— YOUR GOAL —
Upon reaching the line containing "Screen dimensions: 1000x601", output that line and all remaining lines exactly, through the end of the entries, and output nothing before it.

(Records from a data collection)
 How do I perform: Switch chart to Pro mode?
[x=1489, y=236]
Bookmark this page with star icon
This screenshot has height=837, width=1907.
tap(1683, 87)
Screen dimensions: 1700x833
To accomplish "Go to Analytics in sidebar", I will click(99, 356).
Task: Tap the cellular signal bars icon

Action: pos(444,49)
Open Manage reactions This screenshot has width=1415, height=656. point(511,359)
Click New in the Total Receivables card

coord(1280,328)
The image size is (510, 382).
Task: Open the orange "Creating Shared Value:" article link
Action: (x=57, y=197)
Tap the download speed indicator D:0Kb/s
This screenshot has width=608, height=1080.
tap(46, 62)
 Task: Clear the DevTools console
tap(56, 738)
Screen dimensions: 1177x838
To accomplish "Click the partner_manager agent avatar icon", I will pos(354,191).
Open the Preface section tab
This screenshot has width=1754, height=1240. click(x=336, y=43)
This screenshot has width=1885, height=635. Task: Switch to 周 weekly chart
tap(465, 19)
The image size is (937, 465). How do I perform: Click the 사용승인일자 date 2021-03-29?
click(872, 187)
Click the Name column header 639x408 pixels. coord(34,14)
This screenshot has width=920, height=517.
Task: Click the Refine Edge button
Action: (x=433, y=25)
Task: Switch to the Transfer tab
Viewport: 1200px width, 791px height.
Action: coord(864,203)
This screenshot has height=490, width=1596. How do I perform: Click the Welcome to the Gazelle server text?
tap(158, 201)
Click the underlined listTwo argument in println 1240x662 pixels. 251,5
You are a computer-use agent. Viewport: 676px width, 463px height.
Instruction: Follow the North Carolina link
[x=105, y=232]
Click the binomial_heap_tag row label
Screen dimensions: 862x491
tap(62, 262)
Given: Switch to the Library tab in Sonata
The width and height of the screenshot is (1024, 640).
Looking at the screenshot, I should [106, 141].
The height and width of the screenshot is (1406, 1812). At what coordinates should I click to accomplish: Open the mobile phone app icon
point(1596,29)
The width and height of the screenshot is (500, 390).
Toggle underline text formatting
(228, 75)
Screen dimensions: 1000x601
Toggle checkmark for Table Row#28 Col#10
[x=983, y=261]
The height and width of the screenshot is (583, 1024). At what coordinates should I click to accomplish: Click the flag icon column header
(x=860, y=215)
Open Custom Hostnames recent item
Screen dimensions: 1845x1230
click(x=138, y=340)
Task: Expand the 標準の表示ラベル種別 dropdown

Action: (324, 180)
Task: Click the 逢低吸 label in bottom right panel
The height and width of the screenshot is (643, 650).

— OUTPUT FOR THIS TASK —
Screen dimensions: 1000x601
Toggle checkmark for Table Row#28 Col#10
[x=983, y=261]
The height and width of the screenshot is (583, 1024). At what coordinates should I click to accomplish: Click the flag icon column header
(x=860, y=215)
Open Custom Hostnames recent item
Screen dimensions: 1845x1230
click(x=138, y=340)
Task: Expand the 標準の表示ラベル種別 dropdown

Action: (324, 180)
Task: Click the 逢低吸 label in bottom right panel
The height and width of the screenshot is (643, 650).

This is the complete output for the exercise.